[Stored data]
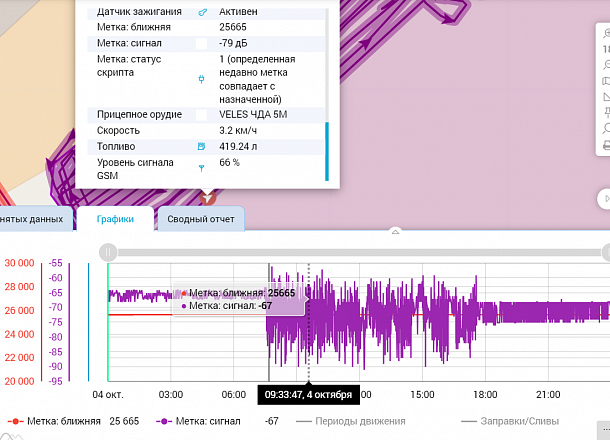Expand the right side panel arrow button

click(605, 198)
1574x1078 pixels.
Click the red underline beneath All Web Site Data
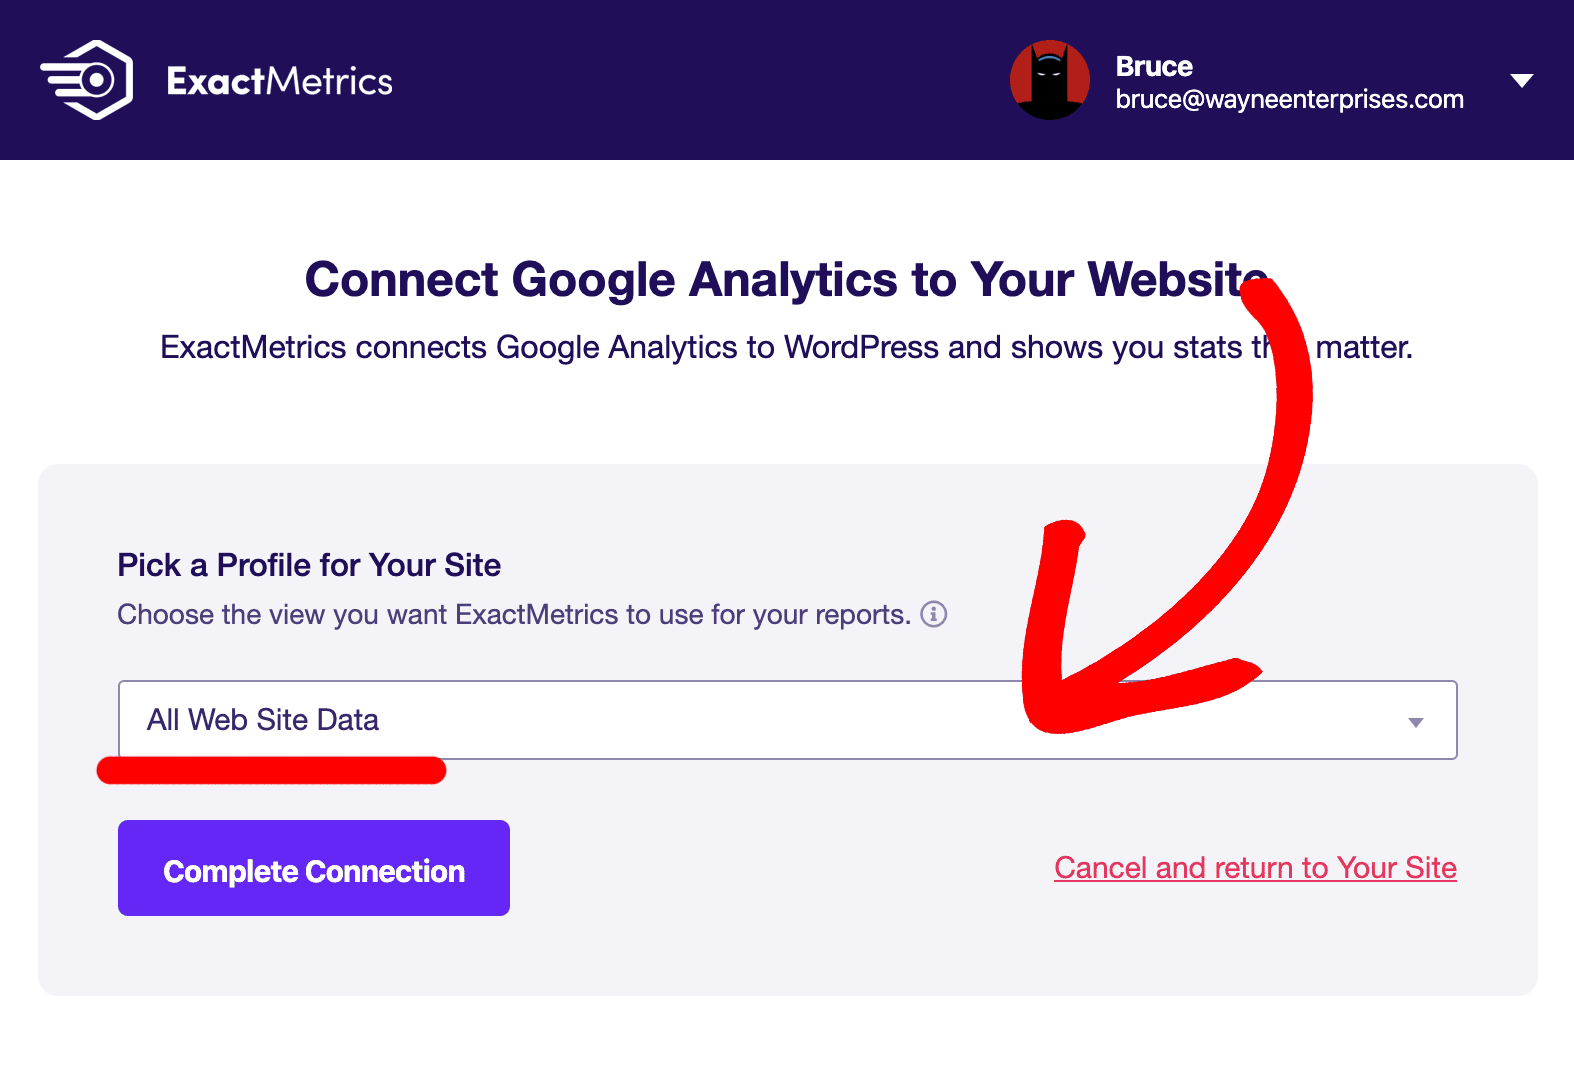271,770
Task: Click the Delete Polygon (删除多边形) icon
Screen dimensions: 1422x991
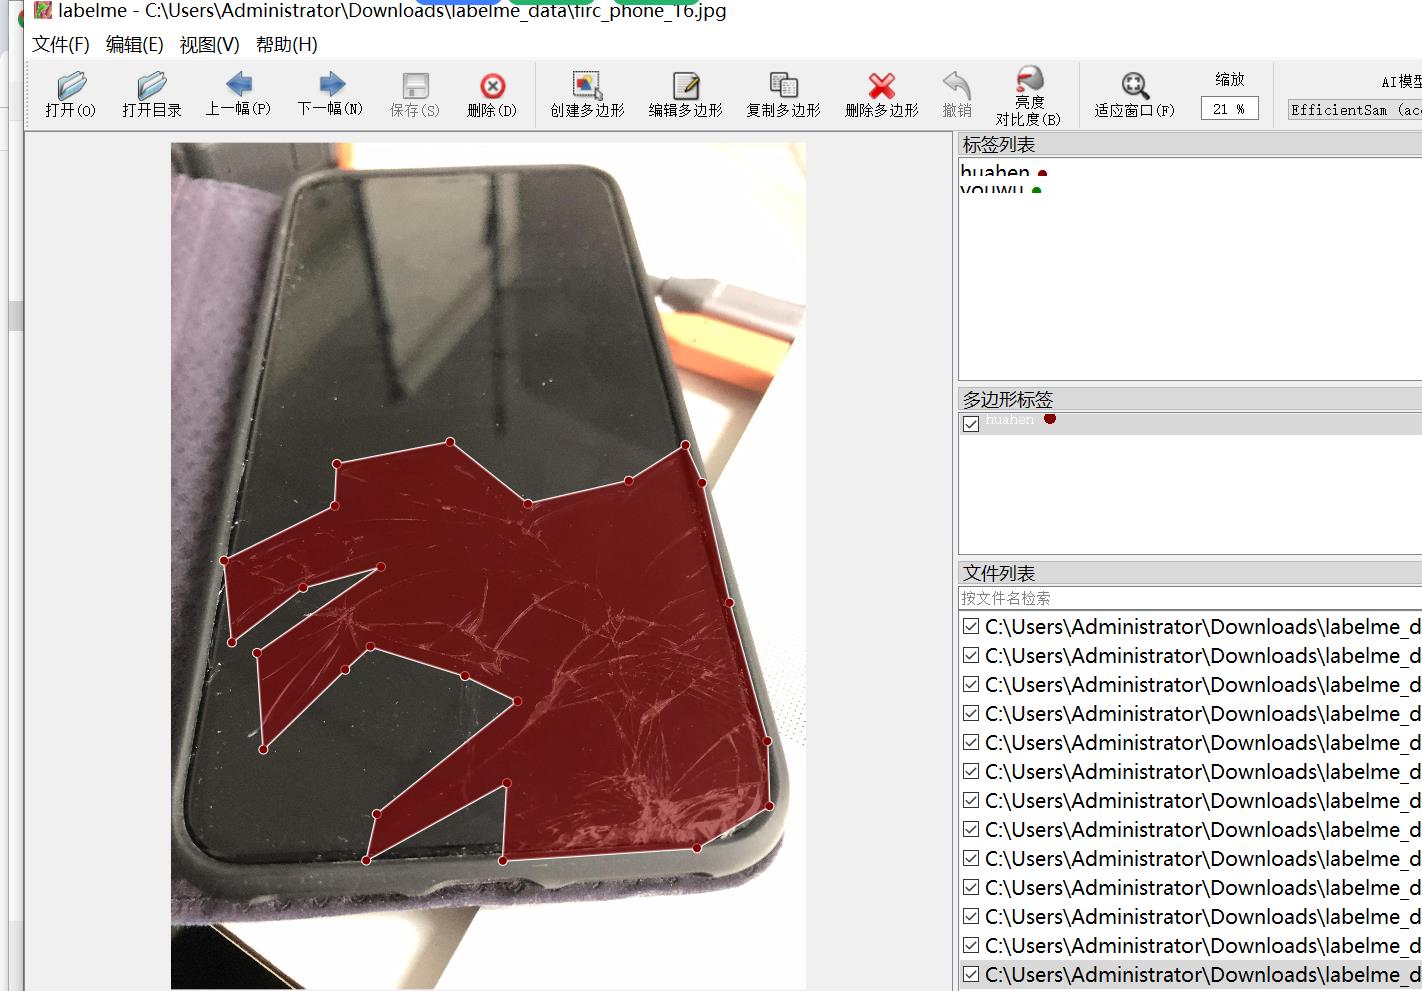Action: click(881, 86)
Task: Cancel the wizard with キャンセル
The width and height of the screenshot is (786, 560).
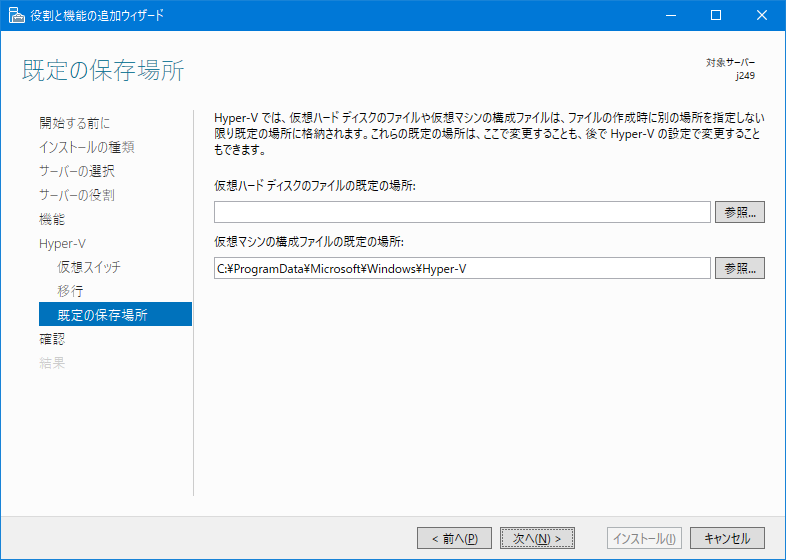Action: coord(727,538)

Exercise objective
Starting with the line that has "Task: Cancel the wizard with キャンセル" and ending with the last line of the records, retype every line exactly and only those lines. Do not include the pictures.

Output of the task
Task: Cancel the wizard with キャンセル
The width and height of the screenshot is (786, 560).
Action: coord(727,538)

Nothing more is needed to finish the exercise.